Extracted data:

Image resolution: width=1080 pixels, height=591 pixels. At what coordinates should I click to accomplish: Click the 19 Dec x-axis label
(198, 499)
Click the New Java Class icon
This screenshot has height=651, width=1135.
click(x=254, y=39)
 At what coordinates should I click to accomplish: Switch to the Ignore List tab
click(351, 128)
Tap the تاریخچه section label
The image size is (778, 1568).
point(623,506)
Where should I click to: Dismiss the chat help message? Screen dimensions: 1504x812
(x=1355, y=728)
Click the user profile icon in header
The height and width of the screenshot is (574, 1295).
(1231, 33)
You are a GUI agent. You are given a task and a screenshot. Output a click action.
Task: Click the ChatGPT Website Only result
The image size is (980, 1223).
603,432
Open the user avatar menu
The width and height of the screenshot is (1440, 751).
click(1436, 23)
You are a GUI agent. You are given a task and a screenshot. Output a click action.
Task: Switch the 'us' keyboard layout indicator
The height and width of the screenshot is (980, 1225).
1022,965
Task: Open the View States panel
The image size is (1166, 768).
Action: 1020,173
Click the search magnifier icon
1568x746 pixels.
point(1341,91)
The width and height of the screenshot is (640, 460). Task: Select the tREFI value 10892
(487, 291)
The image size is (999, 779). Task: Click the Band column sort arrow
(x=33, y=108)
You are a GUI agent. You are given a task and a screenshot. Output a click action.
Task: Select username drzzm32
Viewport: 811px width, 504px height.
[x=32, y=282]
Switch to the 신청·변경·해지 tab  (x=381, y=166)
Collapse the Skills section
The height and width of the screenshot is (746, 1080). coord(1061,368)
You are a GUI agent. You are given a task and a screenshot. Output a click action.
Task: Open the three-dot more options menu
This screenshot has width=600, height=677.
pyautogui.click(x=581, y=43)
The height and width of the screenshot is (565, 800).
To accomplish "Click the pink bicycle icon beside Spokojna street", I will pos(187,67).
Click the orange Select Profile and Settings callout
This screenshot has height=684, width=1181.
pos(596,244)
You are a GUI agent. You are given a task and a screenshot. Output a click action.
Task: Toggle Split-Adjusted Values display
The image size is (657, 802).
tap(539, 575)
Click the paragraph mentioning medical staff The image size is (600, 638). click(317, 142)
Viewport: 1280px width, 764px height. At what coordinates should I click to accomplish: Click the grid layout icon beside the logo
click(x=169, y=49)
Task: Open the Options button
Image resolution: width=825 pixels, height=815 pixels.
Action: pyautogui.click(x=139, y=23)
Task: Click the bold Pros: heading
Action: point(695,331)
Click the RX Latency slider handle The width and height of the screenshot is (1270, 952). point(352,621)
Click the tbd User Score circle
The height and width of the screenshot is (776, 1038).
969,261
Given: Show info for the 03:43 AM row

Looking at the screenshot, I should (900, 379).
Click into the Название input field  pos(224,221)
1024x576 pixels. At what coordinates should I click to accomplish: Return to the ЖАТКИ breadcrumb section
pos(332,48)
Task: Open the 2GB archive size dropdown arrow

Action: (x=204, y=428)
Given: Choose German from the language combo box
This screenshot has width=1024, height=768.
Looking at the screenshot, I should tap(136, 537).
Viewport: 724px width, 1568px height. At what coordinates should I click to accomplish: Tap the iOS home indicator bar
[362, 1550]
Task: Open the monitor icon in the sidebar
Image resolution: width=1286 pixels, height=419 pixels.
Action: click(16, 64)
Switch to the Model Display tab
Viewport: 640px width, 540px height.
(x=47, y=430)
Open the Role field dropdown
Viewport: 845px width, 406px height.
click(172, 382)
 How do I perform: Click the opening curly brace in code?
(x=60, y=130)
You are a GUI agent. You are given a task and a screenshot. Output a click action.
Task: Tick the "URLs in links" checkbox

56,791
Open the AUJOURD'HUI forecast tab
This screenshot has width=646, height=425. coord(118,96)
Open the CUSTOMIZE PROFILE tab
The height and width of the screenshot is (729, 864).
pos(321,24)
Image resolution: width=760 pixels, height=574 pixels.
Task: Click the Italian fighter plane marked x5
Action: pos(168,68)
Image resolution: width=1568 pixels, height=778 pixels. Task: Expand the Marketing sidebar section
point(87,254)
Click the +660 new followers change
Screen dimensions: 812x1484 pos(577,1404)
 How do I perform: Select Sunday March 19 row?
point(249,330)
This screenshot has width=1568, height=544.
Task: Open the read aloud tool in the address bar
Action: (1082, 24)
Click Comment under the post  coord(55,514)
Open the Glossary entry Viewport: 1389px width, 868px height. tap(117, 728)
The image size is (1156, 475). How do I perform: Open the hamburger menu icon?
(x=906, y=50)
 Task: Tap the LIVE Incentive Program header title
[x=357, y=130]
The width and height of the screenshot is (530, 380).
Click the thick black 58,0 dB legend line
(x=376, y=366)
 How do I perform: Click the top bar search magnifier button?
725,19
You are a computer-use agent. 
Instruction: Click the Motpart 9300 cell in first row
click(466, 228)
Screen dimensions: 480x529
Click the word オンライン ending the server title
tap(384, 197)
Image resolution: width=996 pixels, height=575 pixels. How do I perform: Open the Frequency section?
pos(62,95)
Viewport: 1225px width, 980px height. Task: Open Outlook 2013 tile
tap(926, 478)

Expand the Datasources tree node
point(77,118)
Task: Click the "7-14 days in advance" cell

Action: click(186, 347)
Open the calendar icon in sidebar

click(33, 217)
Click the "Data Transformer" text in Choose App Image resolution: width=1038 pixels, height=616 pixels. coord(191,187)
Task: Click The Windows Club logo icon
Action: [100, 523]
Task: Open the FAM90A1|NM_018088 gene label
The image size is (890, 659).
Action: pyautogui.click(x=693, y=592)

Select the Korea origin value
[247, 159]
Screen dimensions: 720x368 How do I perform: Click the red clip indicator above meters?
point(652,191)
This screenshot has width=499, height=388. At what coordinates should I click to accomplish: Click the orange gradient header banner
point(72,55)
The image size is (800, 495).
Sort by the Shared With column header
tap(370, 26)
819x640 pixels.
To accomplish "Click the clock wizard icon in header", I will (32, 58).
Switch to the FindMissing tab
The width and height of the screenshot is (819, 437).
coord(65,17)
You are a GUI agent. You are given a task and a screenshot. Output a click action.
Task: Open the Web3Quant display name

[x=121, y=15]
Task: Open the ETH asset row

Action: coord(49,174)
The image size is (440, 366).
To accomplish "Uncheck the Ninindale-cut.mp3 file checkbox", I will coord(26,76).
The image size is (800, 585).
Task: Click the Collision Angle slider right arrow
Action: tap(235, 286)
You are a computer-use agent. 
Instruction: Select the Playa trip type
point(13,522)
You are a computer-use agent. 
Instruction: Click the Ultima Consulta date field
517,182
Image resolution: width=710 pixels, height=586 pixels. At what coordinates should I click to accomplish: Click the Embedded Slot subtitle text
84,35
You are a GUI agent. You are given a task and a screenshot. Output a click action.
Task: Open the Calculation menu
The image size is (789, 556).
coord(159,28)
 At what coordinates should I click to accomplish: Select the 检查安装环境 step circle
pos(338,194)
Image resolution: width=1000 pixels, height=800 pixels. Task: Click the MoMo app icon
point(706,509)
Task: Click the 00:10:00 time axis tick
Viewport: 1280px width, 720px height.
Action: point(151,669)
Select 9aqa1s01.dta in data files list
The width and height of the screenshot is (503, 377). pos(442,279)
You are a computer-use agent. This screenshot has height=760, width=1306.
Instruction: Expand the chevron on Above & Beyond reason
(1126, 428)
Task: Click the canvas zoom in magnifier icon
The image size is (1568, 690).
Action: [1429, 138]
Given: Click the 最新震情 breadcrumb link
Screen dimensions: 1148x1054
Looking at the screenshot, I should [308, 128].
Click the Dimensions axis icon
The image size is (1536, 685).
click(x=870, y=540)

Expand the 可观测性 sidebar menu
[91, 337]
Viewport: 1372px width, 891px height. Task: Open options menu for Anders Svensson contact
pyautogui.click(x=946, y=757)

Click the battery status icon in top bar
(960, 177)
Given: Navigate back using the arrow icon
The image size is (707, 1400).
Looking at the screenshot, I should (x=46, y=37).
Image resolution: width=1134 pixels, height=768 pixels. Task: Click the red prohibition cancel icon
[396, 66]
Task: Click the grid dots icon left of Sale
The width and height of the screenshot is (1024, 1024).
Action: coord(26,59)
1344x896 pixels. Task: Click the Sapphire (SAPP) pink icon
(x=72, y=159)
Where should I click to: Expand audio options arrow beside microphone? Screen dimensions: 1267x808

Work task: From the records above, reproduce exactly the lines from the one with "Expand the Datasources tree node" to the one with "819x640 pixels.", both included, and no others.

Answer to this task:
Expand the Datasources tree node
point(77,118)
Task: Click the "7-14 days in advance" cell

Action: click(186, 347)
Open the calendar icon in sidebar

click(33, 217)
Click the "Data Transformer" text in Choose App Image resolution: width=1038 pixels, height=616 pixels. coord(191,187)
Task: Click The Windows Club logo icon
Action: [100, 523]
Task: Open the FAM90A1|NM_018088 gene label
The image size is (890, 659).
Action: pyautogui.click(x=693, y=592)

Select the Korea origin value
[247, 159]
Screen dimensions: 720x368 How do I perform: Click the red clip indicator above meters?
point(652,191)
This screenshot has width=499, height=388. At what coordinates should I click to accomplish: Click the orange gradient header banner
point(72,55)
The image size is (800, 495).
Sort by the Shared With column header
tap(370, 26)
819x640 pixels.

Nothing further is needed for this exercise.